▸ **Work to do**: Copy the entries again, starting with the line containing "Click the February data point on chart" and going on through the line containing "Action: click(x=478, y=322)", requests included, and raise every coordinate in the answers by 96 while leaving the numbers in the requests unchanged. Omit the pictures.

▸ **Data shown**:
----------------------------------------
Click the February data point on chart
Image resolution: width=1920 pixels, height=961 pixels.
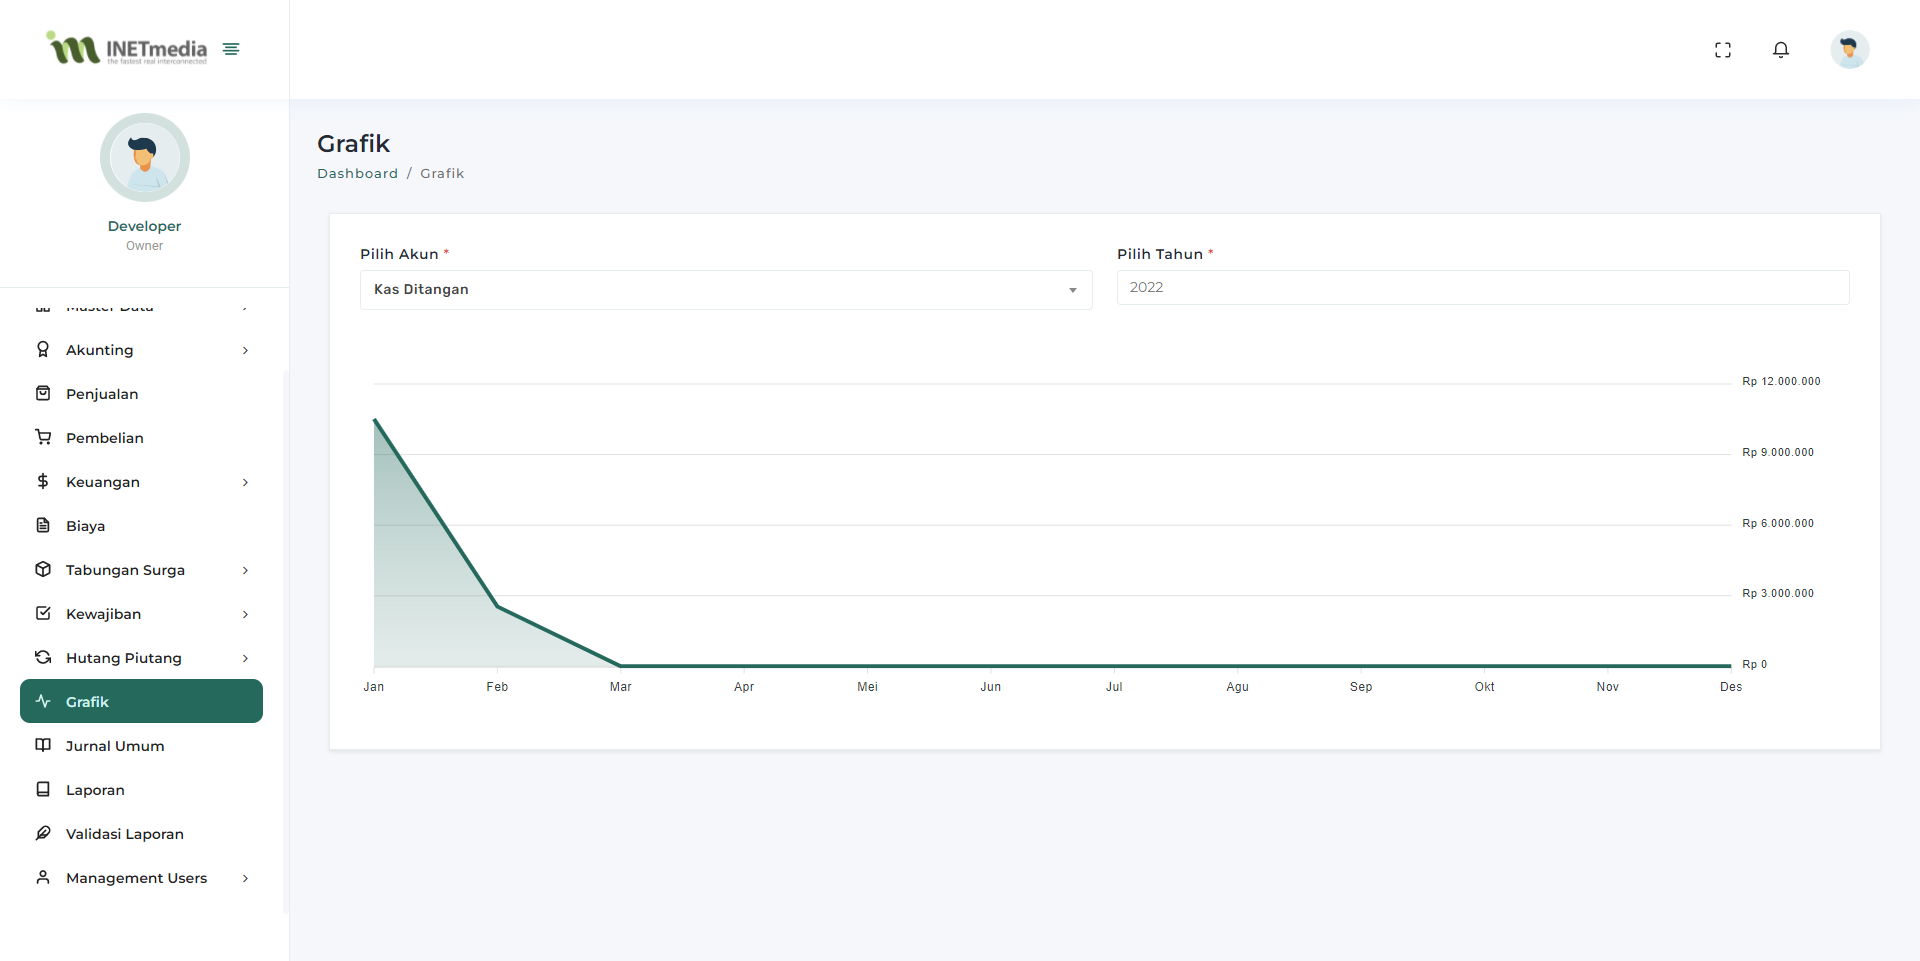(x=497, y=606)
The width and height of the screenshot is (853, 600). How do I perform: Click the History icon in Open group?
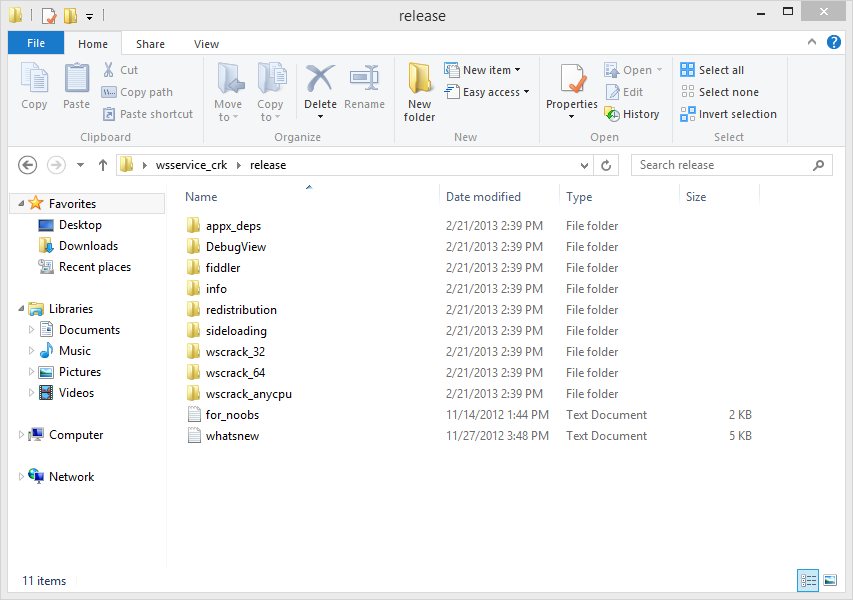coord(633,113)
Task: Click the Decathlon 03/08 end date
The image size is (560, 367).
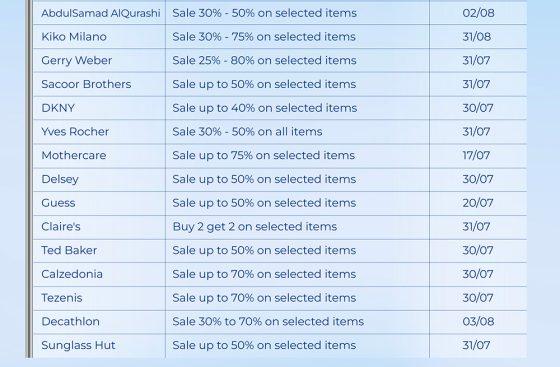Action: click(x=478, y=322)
----------------------------------------
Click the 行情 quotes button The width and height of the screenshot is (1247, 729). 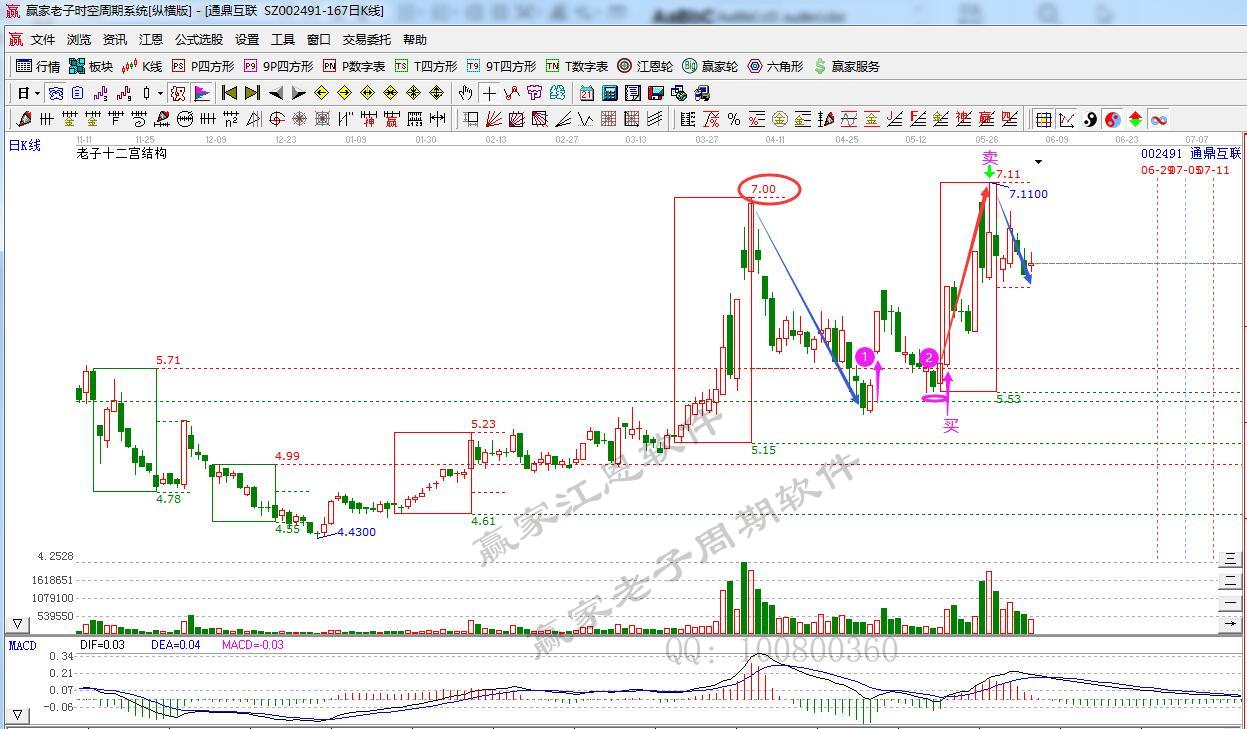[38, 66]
----------------------------------------
▸ **Correct answer**:
Click the February data point on chart
Image resolution: width=1920 pixels, height=961 pixels.
(x=593, y=702)
The width and height of the screenshot is (853, 600). How do I perform: Click the History icon in Open group?
coord(729,209)
Task: Click the Decathlon 03/08 end date
The image size is (560, 367).
Action: click(x=574, y=418)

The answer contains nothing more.